Another factor fueling the drop-off in retail lending is a lack of opportunities. The Unibail-Westfield and Brookfield-GGP mergers have been the only major portfolio deals of note in the past six months, and the rash of store closures in recent weeks will have investors flocking only to the best “Main on Main” single investment opportunities.
Those assets are increasingly rare, and a rise in vacancies and flat rent growth at Class-A malls and lifestyle centers is pushing investor interest into smaller product, CoStar reports.

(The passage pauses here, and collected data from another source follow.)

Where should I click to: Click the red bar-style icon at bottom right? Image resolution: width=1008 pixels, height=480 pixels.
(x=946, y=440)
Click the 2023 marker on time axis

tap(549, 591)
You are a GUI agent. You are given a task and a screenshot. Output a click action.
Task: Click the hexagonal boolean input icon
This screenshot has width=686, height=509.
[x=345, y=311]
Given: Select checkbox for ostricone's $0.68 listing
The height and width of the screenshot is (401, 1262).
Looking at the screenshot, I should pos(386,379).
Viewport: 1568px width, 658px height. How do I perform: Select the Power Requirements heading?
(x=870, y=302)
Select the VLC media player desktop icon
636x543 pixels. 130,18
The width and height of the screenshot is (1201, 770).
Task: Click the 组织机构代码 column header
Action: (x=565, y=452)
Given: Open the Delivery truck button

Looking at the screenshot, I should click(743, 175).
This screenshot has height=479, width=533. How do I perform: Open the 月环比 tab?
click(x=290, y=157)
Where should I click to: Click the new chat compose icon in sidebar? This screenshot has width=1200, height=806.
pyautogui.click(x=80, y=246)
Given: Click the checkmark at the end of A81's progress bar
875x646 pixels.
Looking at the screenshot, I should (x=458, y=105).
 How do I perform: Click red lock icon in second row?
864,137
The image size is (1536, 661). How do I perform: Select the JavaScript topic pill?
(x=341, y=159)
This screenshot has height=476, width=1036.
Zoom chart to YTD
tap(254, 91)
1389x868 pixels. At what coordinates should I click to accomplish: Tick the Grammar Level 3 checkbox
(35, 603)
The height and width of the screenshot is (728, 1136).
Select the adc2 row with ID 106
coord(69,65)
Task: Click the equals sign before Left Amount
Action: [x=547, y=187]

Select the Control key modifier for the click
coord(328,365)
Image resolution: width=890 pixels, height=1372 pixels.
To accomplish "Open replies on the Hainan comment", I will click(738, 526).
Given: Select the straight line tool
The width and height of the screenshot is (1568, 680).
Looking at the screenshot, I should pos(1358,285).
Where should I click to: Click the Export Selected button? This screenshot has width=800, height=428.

There are some bright spots. Lower taxes and favorable demographic trends are drawing investors to Chicago's collar counties for retail opportunities, with Lake County seeing particular interest.
Specialty sponsors with long-term hold strategies and net lease assets will continue to find financing. MetroGroup Realty Finance, a Newport Beach, California-based mortgage company, secured a $3.7M refinancing package for a three-property Walgreens portfolio in Park Forest and Rockford, Illinois, on behalf of the sponsor, Scott Ketchum. MetroGroup President Patrick Ward said Ketchum, a Walgreens specialist, bought the properties at attractive prices with 50-year leases in place, ensuring alternative uses would be viable if Walgreens exercised the termination clauses in its contracts. Ward said having an investment-grade tenant like Walgreens and the length of the leases in place helped MetroGroup replace the existing debt with attractive new terms.